Quoted text:
============

= Kuguno, Gifu =

Dissolved municipality in Gifu prefecture, Japan

Map of Kuguno, Gifu

Kuguno (久々野町, Kuguno-chō) was a town located in Ōno District, Gifu Prefecture, Japan.

As of 2003, the town had an estimated population of 4,077 and a population density of 38.43 persons per km^{2}. The total area was 106.10 km^{2}.

On February 1, 2005, Kuguno, along with the villages of Asahi, Kiyomi, Miya, Nyūkawa, Shōkawa and Takane (all from Ōno District), the town of Kokufu, and the village of Kamitakara (both from Yoshiki District), was merged into the expanded city of Takayama and no longer exists as an independent municipality.

Kuguno is further broken into several wards each holding its own events throughout the year.

============

Listed records:
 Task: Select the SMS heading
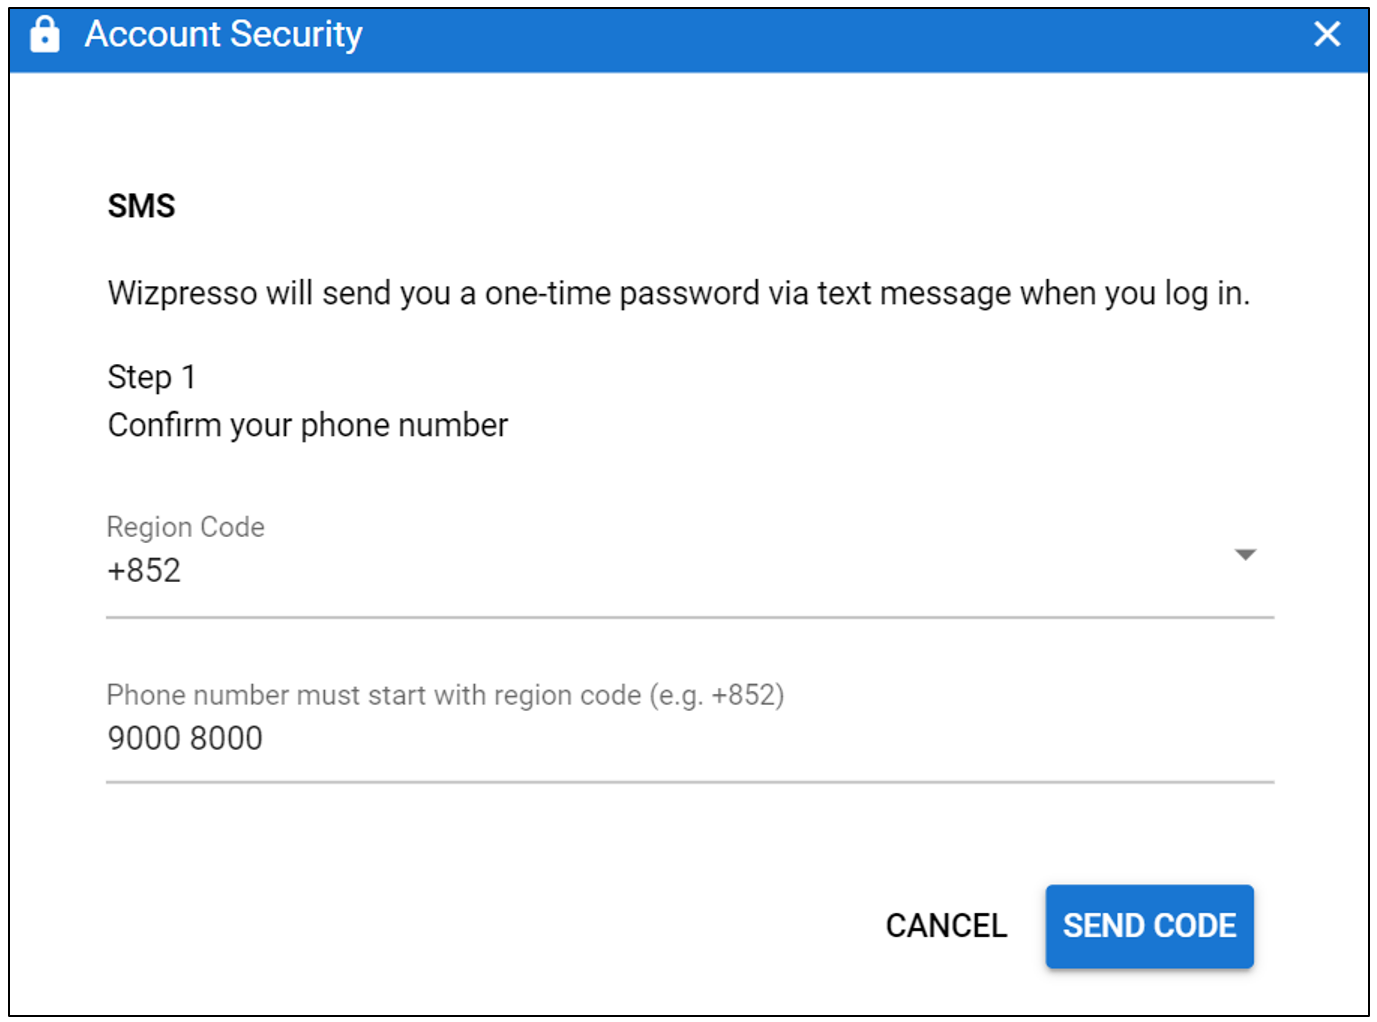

============

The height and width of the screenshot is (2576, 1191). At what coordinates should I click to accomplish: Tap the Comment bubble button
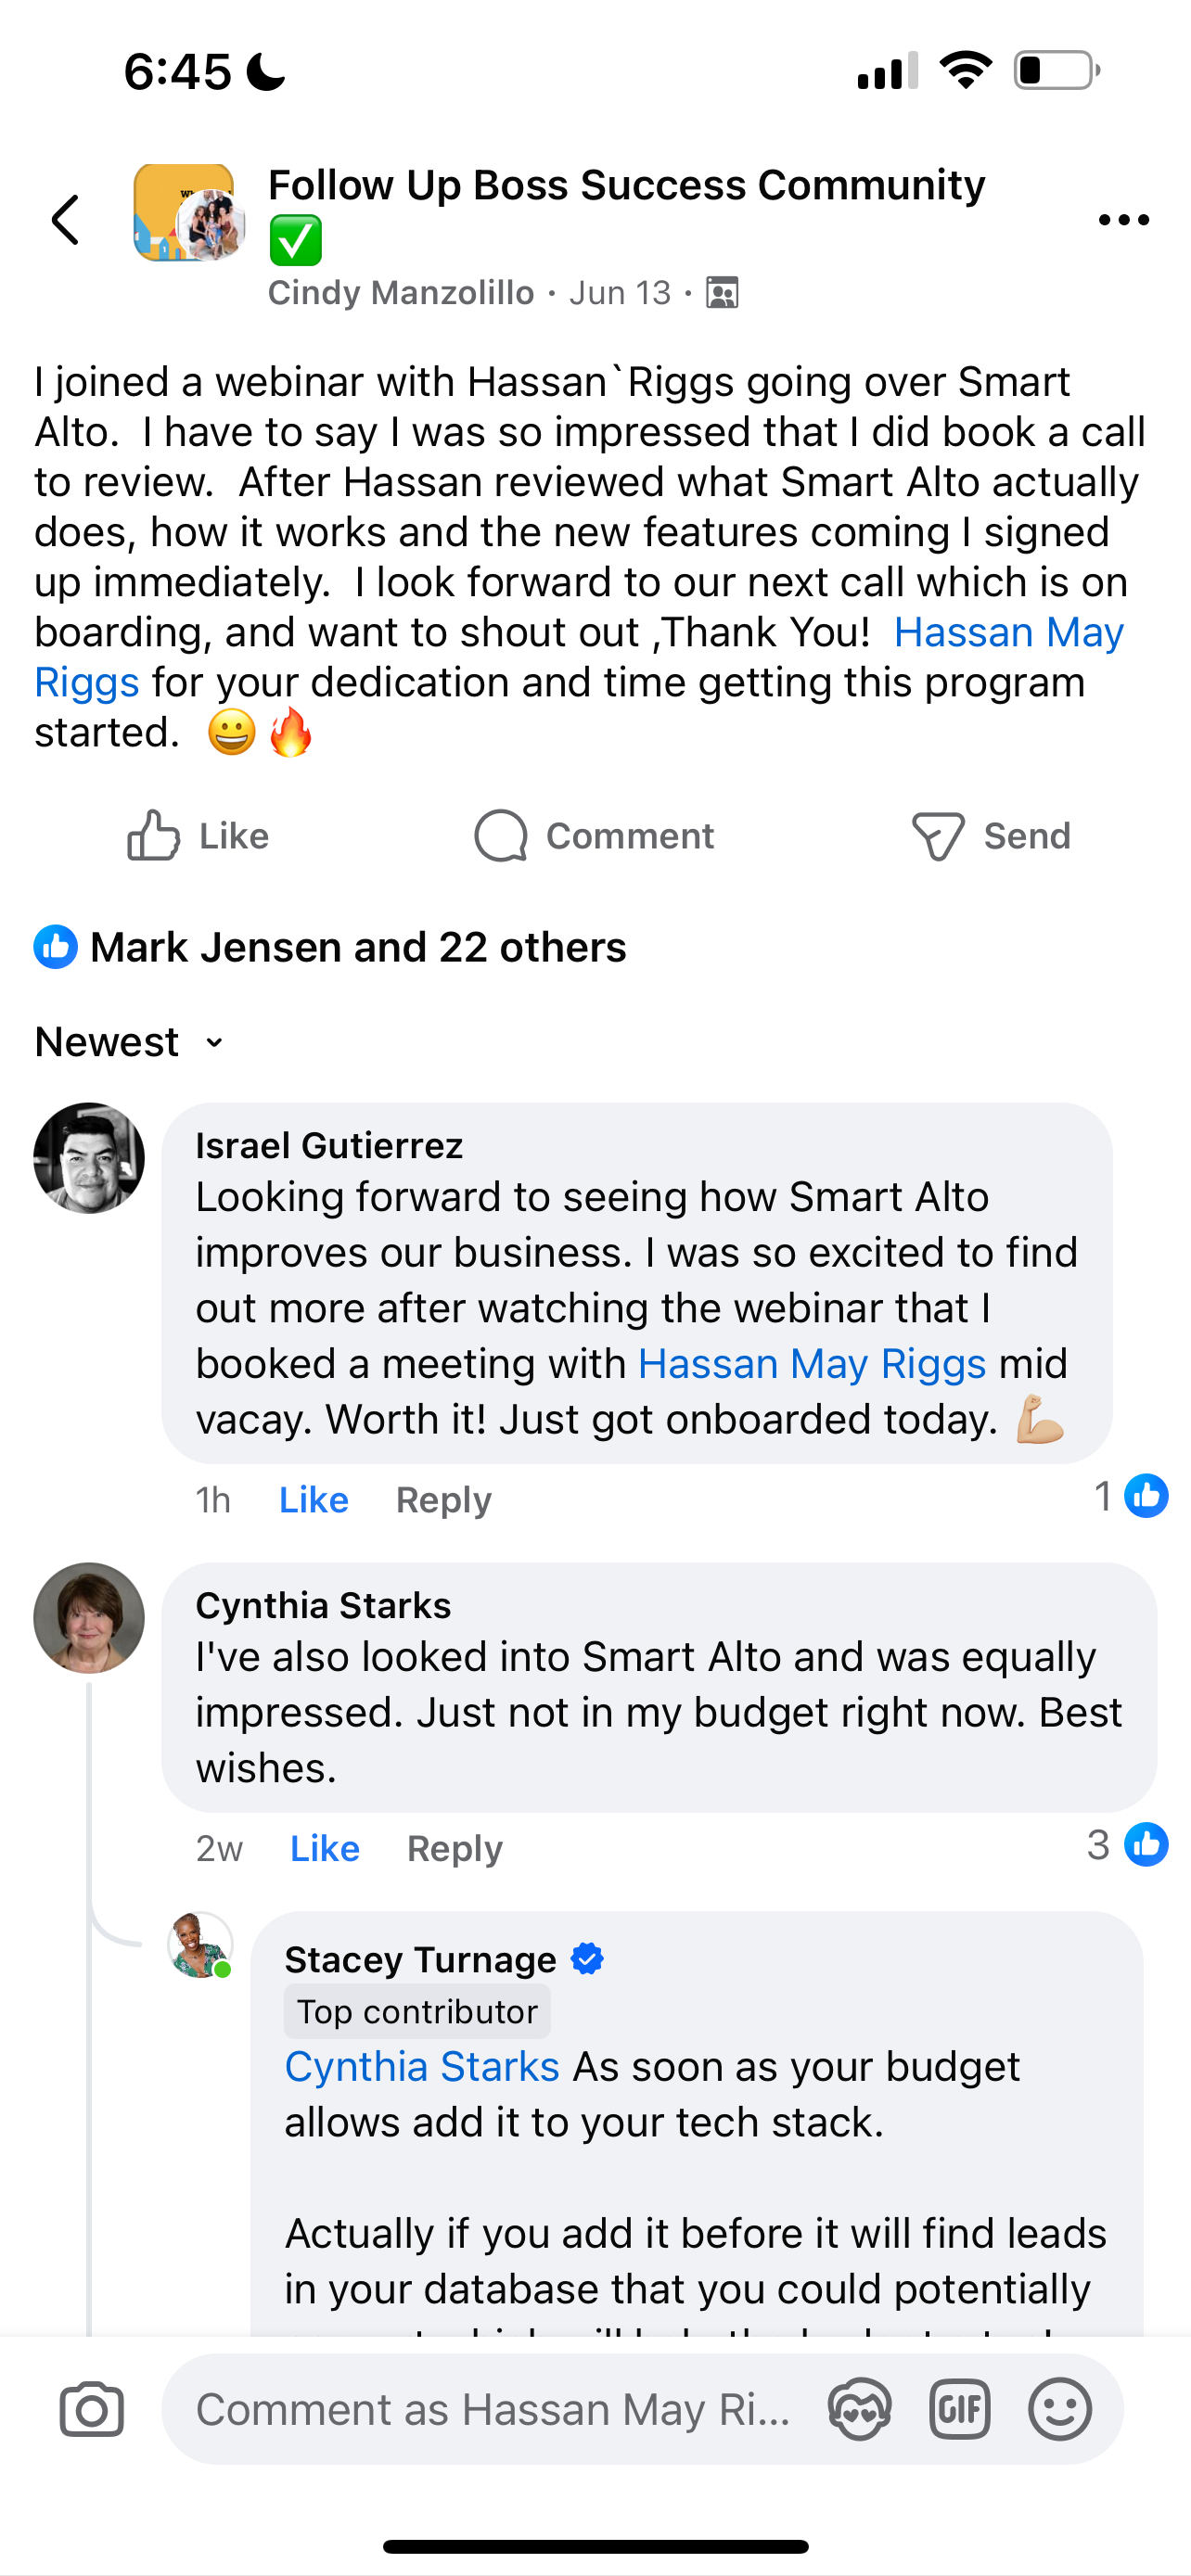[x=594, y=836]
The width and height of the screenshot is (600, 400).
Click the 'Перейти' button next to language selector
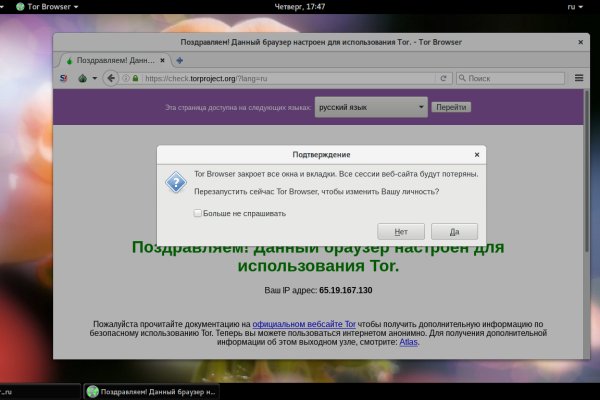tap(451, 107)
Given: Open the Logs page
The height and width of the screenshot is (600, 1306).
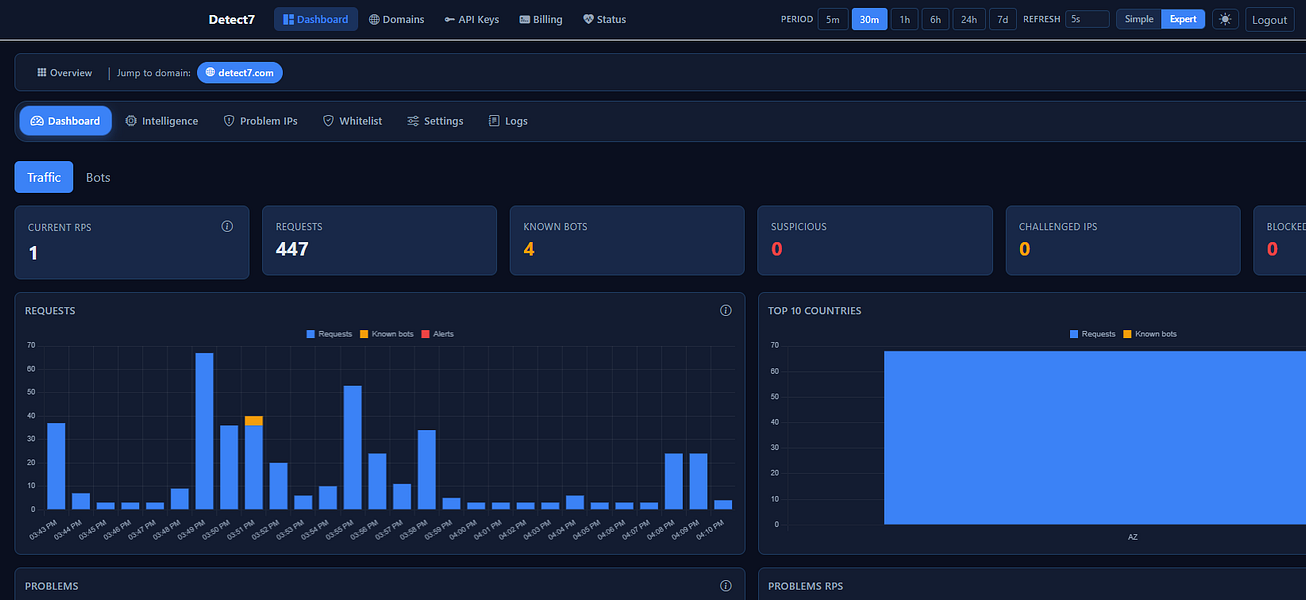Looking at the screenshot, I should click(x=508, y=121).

============

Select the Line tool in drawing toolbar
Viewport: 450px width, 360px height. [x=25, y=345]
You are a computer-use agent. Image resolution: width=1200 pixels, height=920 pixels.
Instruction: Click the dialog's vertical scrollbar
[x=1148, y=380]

============

What is asked:
(1) According to the Kuguno article, why does Kuguno no longer exist as an independent municipality? Answer in one to three sentences.
(2) Please answer these questions from the Kuguno article, one per line:
(a) Which district was Kuguno located in?
(b) What was the town's estimated population as of 2003?
(c) On what date was Kuguno merged into Takayama?
The items above are separate material and have no connection to the Kuguno article.

Task answers:
(1) On February 1, 2005, Kuguno was merged into the expanded city of Takayama, along with several other towns and villages from Ōno and Yoshiki Districts. As a result, it no longer exists as an independent municipality.

(2)
(a) Ōno District, Gifu Prefecture
(b) 4,077
(c) February 1, 2005